Ok, so here's the scenario... wait, let's make it generic (oooh there's that word again)

Patient X has medical condition Y.  Doctor A prescribes medication P to patient X because it's the medication best suited for condition Y.  Medication P is not available in generic form because it is kind of new and the company that makes it has managed to hold onto the patent (wait, the military has access to a generic form... but it is not available to consumers...).  Patient X takes this medication successfully for several years.  Patient X's medical condition is ameliorated and their quality of life is significantly higher than it was without medication P.

Along comes Aetna, and they decide that this happy little scene is too expensive. 

Patient X goes to doctor A and explains that prescription benefits in Aetna's plan are changing and will severely impact patient X's ability to afford health care.  Doctor A reviews the patient's medical file and says to patient X:

"Ok, so we tried drug R (available in generic) and that didn't work for you.  How many years have you been taking medication P?"

"3 years," says patient X.

"And what is it that Aetna wants you to take instead?' asks doctor A.

"Drug D, which is available in generic," answers the patient.

Doctor Y scratches his chin and reviews the information about drug D in his PDA-thing.  It turns out that he has never prescribed drug D for patients with condition Y.  He reviewed the patient's medical file.

"Well, i am somewhat hesitant to go from a medication that we know works to a medication that hasn't been widely prescribed for this condition in decades," says the doctor to the patient.

Patient X is flustered: "My monthly prescription costs will more than quadruple if I stick with medication P, which is considered 'nonformulary.'  And I fear it will be worse next year because trends suggest that nonformulary drugs will cost patients more and more each year until they are phased out (in terms of coverage) altogether.  I don't want you to prescribe a medicaiton that you have concerns about, but couldn't i try it just to see if it works?"

Doctor Y can see how concerned the patient is.  "This medication is somewhat different than what you've been taking.  It can't be mail ordered.  It's what they call 'Schedule 2,' which means it is highly regulated (by the DEA).  You will have to see me once every four to six weeks for me to check how you're doing.  You will need to take your blood pressure regularly.  If you have heart palpitations, high blood pressure, or any unusual side effects, you will need to let me know immediately.  I will give you a list of what to look for.  What you had been taking was a 'Schedule 4 medication' so this will be a different experience for you.

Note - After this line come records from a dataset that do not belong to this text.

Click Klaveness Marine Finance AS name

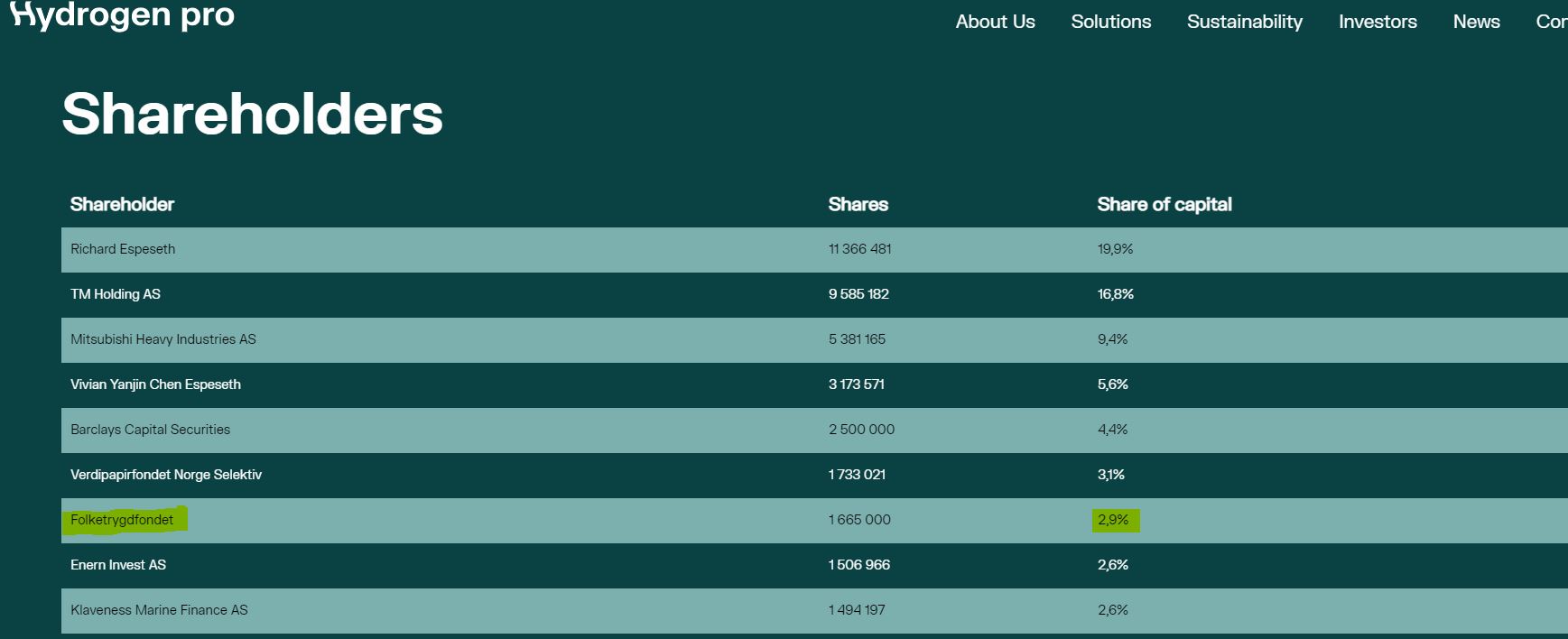click(159, 610)
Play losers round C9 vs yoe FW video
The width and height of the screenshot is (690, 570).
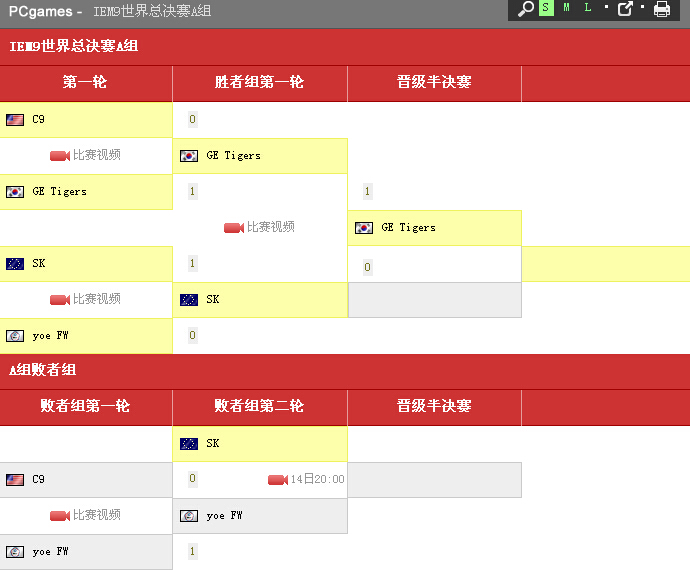[x=86, y=515]
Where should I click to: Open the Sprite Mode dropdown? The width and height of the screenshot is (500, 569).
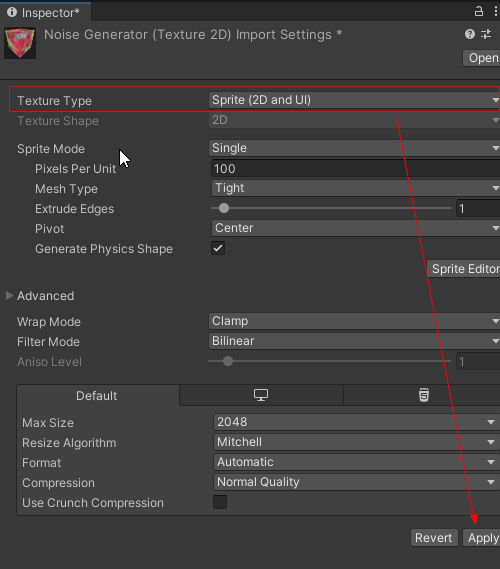354,148

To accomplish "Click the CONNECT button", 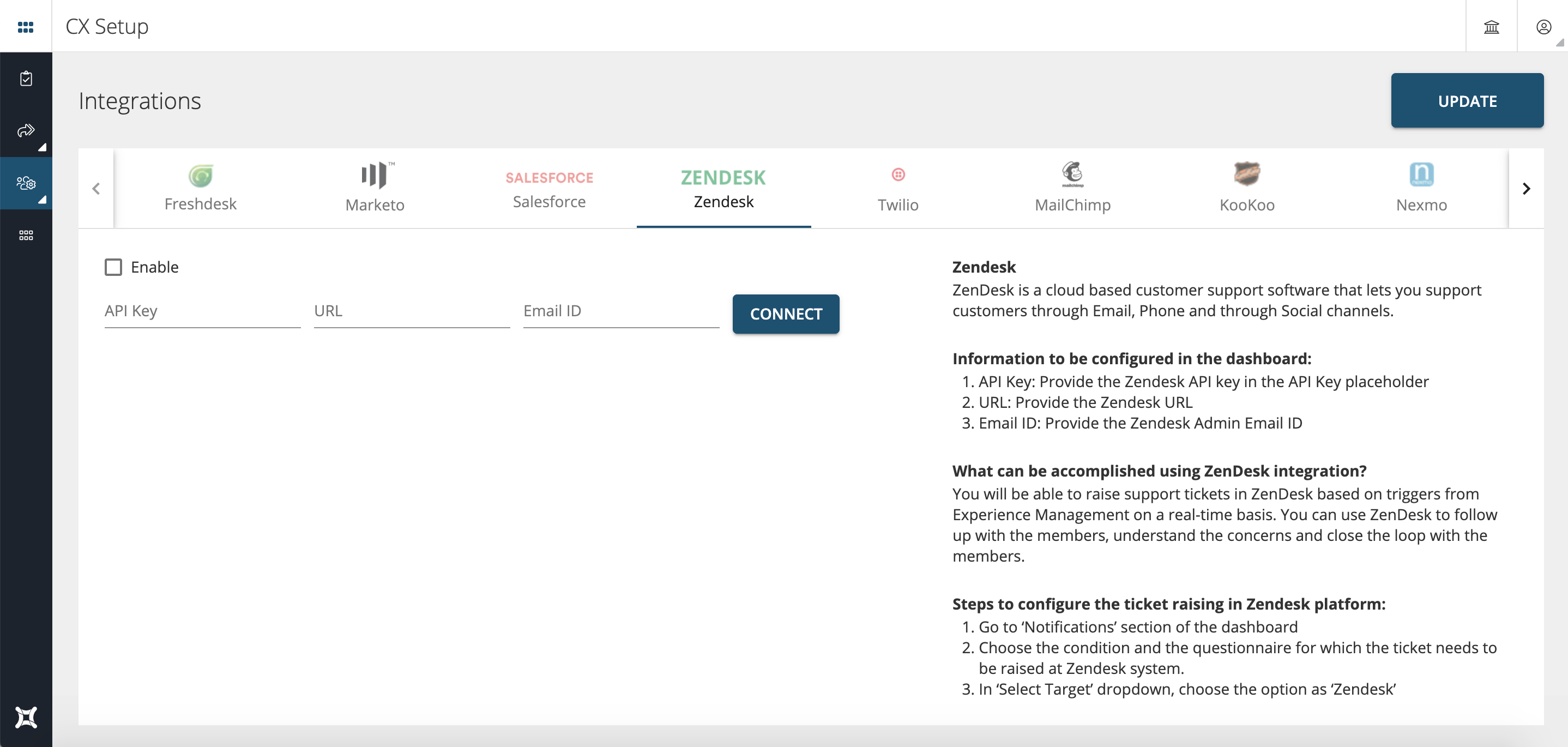I will point(786,313).
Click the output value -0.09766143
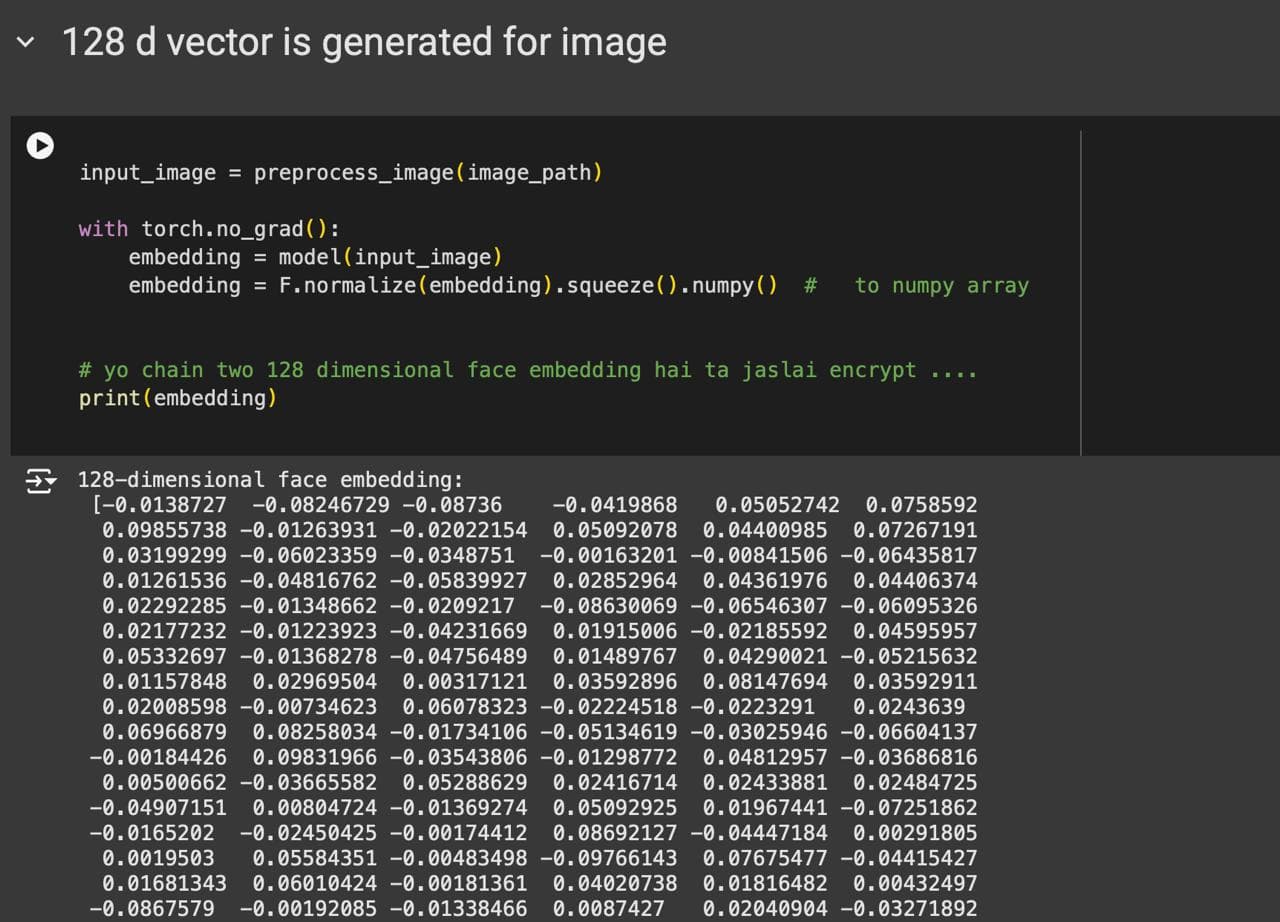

But we can give it a shot.  If i judge that it's not the appropriate medication for you after this trial period, i will put you back on medication P, though."

"I understand," said the patient, carefully considering what the doctor just said.  The patient was puzzled because it seemed as thought the savings accrued by Aetna by having this generic drug prescribed as opposed to the nonformulary drug would be offset by the new requirement to see this specialist about once a month (with medication P the doctor checked on the patient once or twice a year.) 

The moral of the story is Aetna knows best.  The powers that be at Aetna are determining how medical conditions should be treated.  To hell with medical degrees.  After all, doctors don't know best, Aetna does!